The study, which compared 368 flu-hospitalized patients against case controls selected from the community, found that vaccinated people 50 years and older were 57 percent less likely to be hospitalized from flu than unvaccinated people. The benefits were similar by age group, including adults 75 years and older.
Annual influenza vaccination has been recommended for adults 65 and older in the U.S. since the 1960s and for adults 50 years and older since 2000. Since 2005, CDC has conducted annual influenza vaccine effectiveness studies to assess how well the vaccine works in preventing medically attended illness. Until recently, there have been few studies that look at how well the vaccine works in preventing more serious outcomes, like hospitalization. The CID study adds to a growing body of evidence that supports the importance of vaccination in order to prevent these more serious outcomes.

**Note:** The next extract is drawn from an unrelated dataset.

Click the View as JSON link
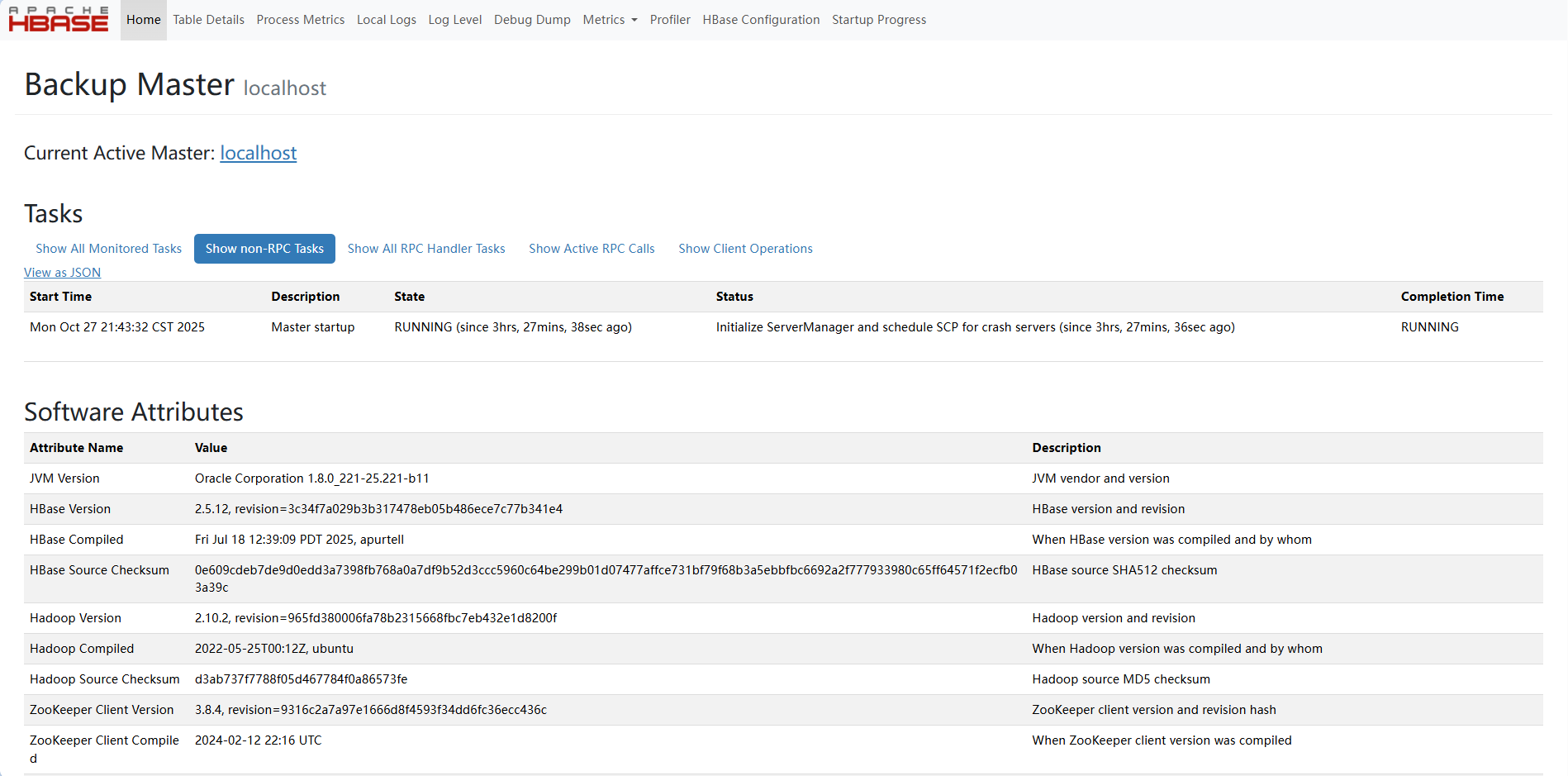 [x=62, y=273]
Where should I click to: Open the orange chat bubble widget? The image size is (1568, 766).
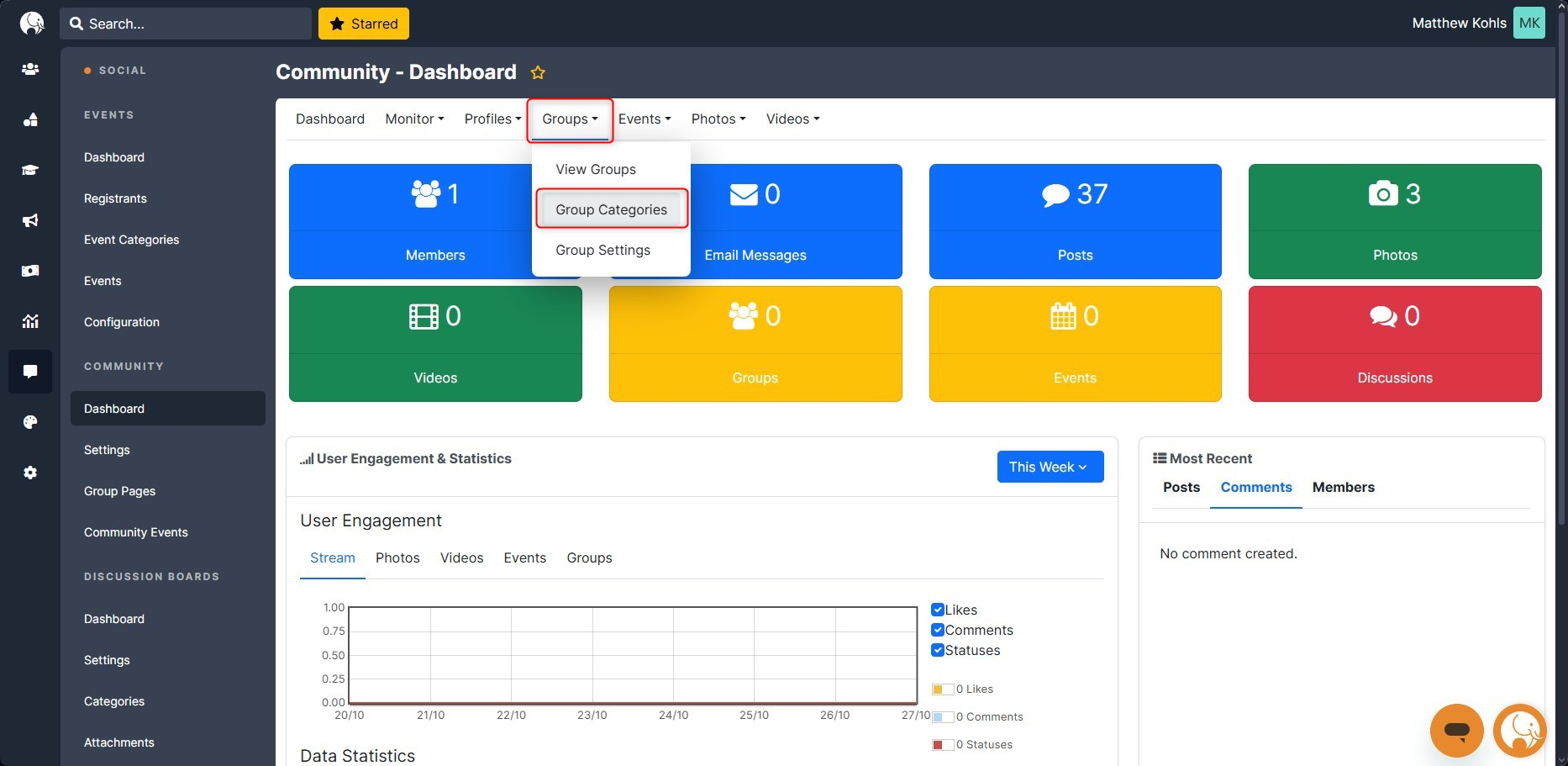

Study findings also support current U.S. recommendations for annual influenza vaccination among adults, especially among adults 65 years of age and older who are at high risk of influenza-associated complications. During 2015-2016, an estimated 66% of people 65 an older got a flu vaccine. While this is the highest vaccination rate among the public for any age group, that still leaves nearly one-third of people 65 and older unvaccinated.
Source: Havers F, Sokolow L, Shay D, et al. Case-Control Study of Vaccine Effectiveness in Preventing Laboratory-Confirmed Influenza Hospitalizations in Older Adults, United States, 2010-11. Clinical Infectious Diseases, 2016; doi: 10.1093/cid/ciw512.